FIRMAS Francisco Pomares

A babor. Del exceso de leyes y el sentido común. Por Francisco Pomares

Las leyes están para ser cumplidas por todos. Todas las leyes. Incluso las más absurdas. En París, por ejemplo, está prohibido besarse en los andenes del tren. Robert Doiesneau no habría podido hacer la foto de su beso en el Ayuntamiento en una estación de ferrocarril. O a lo mejor sí. A fin de cuentas, aquel beso -el más famoso de la historia de la fotografía- fue un encargo para promocionar el París de la posguerra, realizado con ayuda de dos figurantes… Más duro es besarse en público en Dubái, allí te puede costar la cárcel. Porque las leyes son distintas depende de dónde se hagan. En Baréin, un ginecólogo sólo puede mirarle la entrepierna a una mujer a través de un espejo. Mirar directamente se considera delito. ¿Les parece raro? Pues no. Inventar leyes, normas y reglamentos absurdos es una característica de los legisladores. Ocurre en todas partes: en Ohio es ilegal tener en el acuario un «Scartichthys gigas», más conocido como «pez borracho», y en Miami no puede pasearse con patineta delante de una comisaría de policía. En Carmel (New York) está prohibido que los hombres lleven pantalones y chaquetas que no hagan juego, y en Blyte (California), para poder usar botas vaqueras en un acto público, hay que estar en condiciones de probar que se es el dueño de al menos dos vacas.

Son leyes ridículas… ¿Quizá los estadounidenses están como cencerros? ¿En Europa jamás pasarían cosas así? Bueno, aunque en Francia se castiga aún con pena de prisión bautizar a un cerdo con el nombre de Napoleón. Es una ley un poco antigua, y se han olvidado de cambiarla, igual que en Mauritania se olvidaron de abolir la esclavitud hasta 1982, y tuvo que recordárselo Naciones Unidas. En la republicana Francia no se han olvidado de bautizar a los cerdos, es casi una tradición nacional, como la de tomarse muy en serio su pasado monárquico. Al Corso que no se los toque nadie. Y en la monárquica Gran Bretaña, los tabloides pueden hacer lo que quieran, pero si eres un súbdito hay que respetar a la monarquía: colocar un sello de la reina boca abajo en un sobre se considera traición. Ahora que muchas cartas se franquean directamente a máquina, hay que tener ojo de no poner el sobre al revés… ¿Más normas absurdas? En Estonia está legalmente prohibido fornicar mientras se juega al ajedrez (o jugar al ajedrez mientras se fornica, ya me dirán quién es capaz de concentrarse en ambas cosas a un tiempo…). Y en las playas de Tropea, al sur de Italia, sólo las mujeres guapas pueden practicar el nudismo. Desnudarse está prohibido a «las mujeres gordas, feas o poco atractivas» por una ordenanza municipal. Otra ordenanza del consistorio de Roma prohibió hace un par de años consumir comida o bebida en las calles. Afortunadamente, en Italia no se toman muy en serio sus propias leyes. Habría sido un desastre para los restaurantes de pizza en porciones y para los carritos que venden refrescos y botellines de agua a los millones de turistas que visitan Roma.
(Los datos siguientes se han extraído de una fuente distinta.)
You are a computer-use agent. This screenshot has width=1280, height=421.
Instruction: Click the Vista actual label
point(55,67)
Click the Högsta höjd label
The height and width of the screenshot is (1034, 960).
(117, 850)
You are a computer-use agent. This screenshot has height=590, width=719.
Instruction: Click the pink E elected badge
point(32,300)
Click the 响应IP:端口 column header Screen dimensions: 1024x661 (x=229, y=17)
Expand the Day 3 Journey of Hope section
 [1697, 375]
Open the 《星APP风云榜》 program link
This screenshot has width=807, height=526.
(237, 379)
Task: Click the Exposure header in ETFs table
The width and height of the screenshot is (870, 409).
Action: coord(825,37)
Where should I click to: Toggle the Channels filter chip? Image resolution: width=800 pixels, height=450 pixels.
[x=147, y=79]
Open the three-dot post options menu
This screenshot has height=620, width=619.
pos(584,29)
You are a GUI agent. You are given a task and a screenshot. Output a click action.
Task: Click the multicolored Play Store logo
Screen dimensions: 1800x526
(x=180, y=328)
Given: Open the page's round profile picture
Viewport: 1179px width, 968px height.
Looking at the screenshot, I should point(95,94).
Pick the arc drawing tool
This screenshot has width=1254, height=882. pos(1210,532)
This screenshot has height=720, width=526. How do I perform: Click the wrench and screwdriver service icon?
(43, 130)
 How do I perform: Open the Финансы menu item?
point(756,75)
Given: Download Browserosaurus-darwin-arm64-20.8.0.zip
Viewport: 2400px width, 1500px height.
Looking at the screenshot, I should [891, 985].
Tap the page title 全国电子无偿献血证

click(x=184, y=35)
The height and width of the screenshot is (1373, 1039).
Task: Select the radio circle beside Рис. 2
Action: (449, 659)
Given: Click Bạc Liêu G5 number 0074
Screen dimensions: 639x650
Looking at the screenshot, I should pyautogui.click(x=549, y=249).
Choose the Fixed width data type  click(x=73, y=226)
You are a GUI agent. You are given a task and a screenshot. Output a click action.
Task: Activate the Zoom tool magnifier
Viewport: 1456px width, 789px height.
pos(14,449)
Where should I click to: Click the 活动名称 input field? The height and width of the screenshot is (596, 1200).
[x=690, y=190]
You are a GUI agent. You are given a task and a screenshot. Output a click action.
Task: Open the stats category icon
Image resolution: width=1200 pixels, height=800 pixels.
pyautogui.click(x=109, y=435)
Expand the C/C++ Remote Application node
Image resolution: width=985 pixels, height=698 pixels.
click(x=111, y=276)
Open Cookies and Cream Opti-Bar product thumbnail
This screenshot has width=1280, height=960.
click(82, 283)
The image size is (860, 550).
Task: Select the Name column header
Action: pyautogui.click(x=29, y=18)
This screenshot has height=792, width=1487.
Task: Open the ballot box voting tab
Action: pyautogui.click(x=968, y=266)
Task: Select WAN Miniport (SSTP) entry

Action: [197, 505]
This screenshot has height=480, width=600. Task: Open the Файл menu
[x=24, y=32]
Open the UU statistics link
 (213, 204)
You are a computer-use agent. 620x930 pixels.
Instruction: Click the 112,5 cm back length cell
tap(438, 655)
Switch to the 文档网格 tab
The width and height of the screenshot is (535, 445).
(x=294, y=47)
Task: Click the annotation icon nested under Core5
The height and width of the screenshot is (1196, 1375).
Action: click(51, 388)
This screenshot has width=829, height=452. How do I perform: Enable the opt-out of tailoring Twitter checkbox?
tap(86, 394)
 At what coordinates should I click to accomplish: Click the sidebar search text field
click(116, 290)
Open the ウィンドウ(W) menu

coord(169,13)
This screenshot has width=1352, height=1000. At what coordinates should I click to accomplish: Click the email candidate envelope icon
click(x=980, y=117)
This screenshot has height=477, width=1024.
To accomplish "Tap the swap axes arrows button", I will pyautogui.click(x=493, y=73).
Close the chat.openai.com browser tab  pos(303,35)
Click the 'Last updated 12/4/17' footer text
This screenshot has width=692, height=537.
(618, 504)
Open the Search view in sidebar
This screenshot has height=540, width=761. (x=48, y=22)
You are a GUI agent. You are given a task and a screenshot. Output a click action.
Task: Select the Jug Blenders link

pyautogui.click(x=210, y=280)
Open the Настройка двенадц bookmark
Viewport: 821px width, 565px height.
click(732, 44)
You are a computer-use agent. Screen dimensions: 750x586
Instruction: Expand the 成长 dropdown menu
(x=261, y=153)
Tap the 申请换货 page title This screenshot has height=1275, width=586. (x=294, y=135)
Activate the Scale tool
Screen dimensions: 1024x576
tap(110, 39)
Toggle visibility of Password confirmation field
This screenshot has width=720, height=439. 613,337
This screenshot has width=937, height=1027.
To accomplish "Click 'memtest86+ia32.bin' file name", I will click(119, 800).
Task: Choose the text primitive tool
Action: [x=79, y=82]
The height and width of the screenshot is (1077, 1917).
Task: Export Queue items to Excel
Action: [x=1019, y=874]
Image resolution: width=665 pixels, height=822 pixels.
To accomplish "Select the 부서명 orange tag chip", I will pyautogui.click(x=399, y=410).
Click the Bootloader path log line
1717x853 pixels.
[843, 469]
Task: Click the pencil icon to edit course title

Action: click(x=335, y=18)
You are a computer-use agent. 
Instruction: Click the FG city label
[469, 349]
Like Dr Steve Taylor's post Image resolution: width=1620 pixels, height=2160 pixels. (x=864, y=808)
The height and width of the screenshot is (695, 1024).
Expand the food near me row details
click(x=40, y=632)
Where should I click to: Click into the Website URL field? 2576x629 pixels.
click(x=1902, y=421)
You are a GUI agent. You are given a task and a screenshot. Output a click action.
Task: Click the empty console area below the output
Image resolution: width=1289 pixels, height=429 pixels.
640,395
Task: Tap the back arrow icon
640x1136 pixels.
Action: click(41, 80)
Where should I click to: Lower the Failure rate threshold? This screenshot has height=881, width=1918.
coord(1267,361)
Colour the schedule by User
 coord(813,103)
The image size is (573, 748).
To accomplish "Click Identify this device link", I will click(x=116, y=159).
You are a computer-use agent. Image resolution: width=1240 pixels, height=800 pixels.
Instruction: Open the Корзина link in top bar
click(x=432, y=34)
O sea, que lo de amontonar leyes insólitas, innecesarias, insensatas, inútiles o incumplibles no es sólo un defecto nuestro: Anatole France decía que «el árbol de las leyes ha de ser podado continuamente», pero los legisladores tienden más a regar ese árbol milenario y a hacerlo crecer que a pasarle la podona… Hoy hay leyes de sobra, para regularlo todo y todo lo contrario. Y algo tiene que ver en eso el que midamos la calidad de nuestros órganos legislativos por el número de leyes que se aprueban, y no por el de leyes que se derogan. Es como si pagáramos a los basureros por traernos cada vez más desechos, en vez de por recogerlos y destruirlos. Porque la lista de normas locales derogables en Canarias es larga, pero yo no he escuchado nunca recitar siquiera su primera estrofa a un político. Y quizá sea hora de empezar a decirlo: que en los últimos veinte años, en esta autonomía se han aprobado decenas y decenas de leyes, decretos, normas y reglamentos que no eran en absoluto necesarios.